> _Parts of the exercise_
[1] Please answer these questions from the sermon for the Fifth Sunday after Pentecost:
(a) What date does it give?
(b) What did Israel declare about Ezra?
(c) What does it say is the only time in all four gospels that we are told about Jesus?
[2] Carry on the sermon for the Fifth Sunday after Pentecost from its final sentence.

** Start of Source document **

THE FIFTH SUNDAY AFTER PENTECOST

July 9th, 2006

 

Ezekiel: 2:1-7

2 Corinthians: 12: 2-10

Mark 6:1-6

Year B/Proper 9

 

A true prophet is one who bites at our heels and pesters us to face the truth. But truth can be difficult to hear.

 

Ezekiel was a prophet bidden to tell Israel that if she didn’t shape us she would wind up in exile. She did wind up in exile – although that didn’t mean she necessarily shaped up. Another prophet, Ezra, told Israel things she didn’t want to hear, so Israel declared that Ezra was the last of the prophets. No longer would she put up with anyone harassing her. From then on she would settle for interpretations of what had already been written.

 

Four centuries later, a local boy, Jesus of Nazareth, began to act like a prophet. Just who did he think he was anyway? Didn’t he know the end of the prophets had been settled long ago? To make matters worse people were saying he was a prophet like none they had ever known. The people of Nazareth said, “Are you kidding! This is just Jesus, the kid from down the street. We know his whole family. Why would he have anything extraordinary to say? He’s probably just crazy!” So they took offense at him. It is the only time in all four gospels that we are told Jesus was able to do nothing, and it is the last time in Mark’s gospel that Jesus ever appeared in a synagogue on the Sabbath.

** End of Source document **
** Start of Raw data **

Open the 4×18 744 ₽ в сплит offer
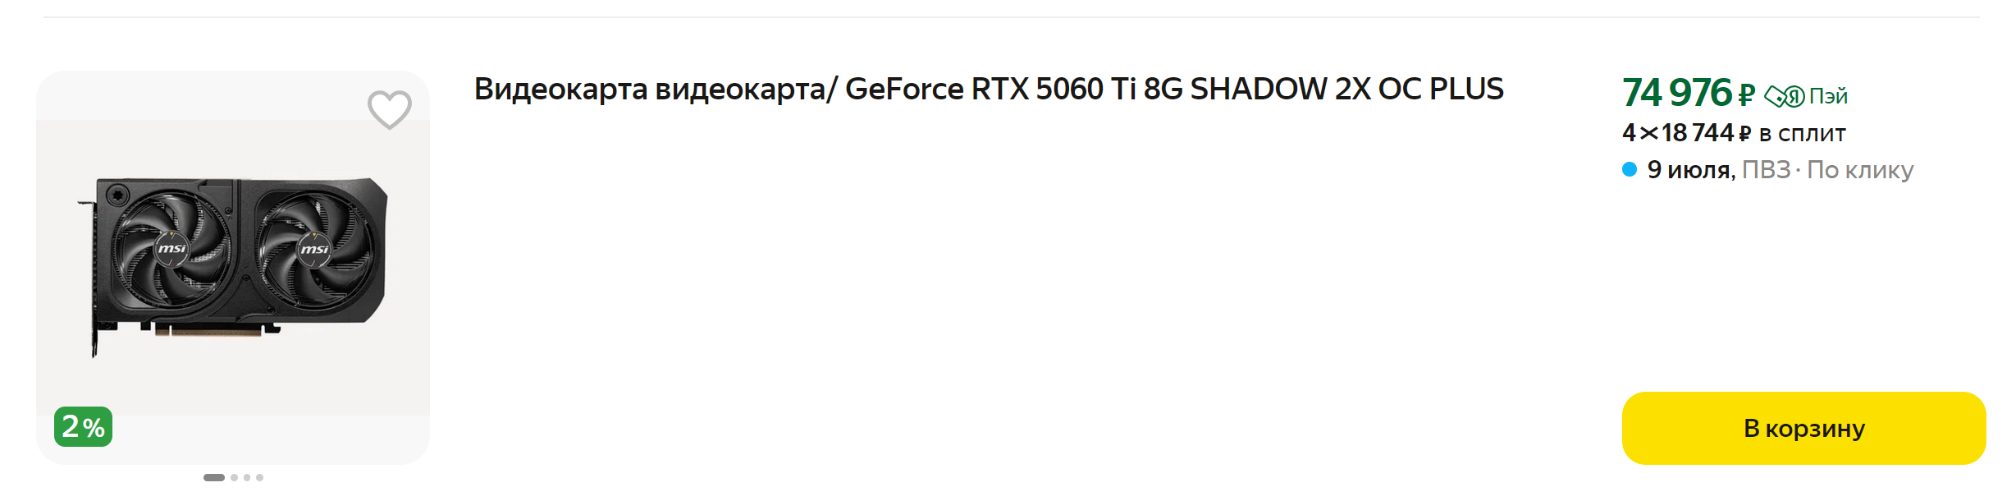The image size is (2016, 501). point(1734,132)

** End of Raw data **

> _Responses to the exercise_
[1]
(a) July 9th, 2006.
(b) That Ezra was the last of the prophets.
(c) That Jesus was able to do nothing.

[2]
 

Well known Episcopal writer and biblical scholar Verna Dozier, says isn’t it interesting that the rejection of Jesus in Nazareth occurs in the religious place. It didn’t happen over wine and dinner at his mother’s home. It didn’t happen at the old carpentry shop or where the men gathered for conversation. It happened in the synagogue and it happened because his message was different from the traditional teachings they knew. Dozier says Jesus’ encounter with family and friends back home shows us how religious institutions don’t want the “old order” to give way to a “new order”.

 

That’s why Paul was always in hot water, in and out of jail, getting beaten up in public. Of all the charges made against him the one that cut him to the quick was the charge that he was not spiritual enough.  So Paul shared a vision he had had. So worried was he that he would be thought to be bragging, he shared his experience in the third person.

 

The Hebrews felt heaven had seven layers. Paul said his experience was probably only to the third layer; not even half way. Still, he knew the experience he had was genuine. Paul came crashing back to earth only to be stuck by a thorn; either physical or emotional, that he dragged around with him his entire life. In spite of this affliction, whatever it was, Paul was able to have the most amazing and astounding of ministries the church has ever known.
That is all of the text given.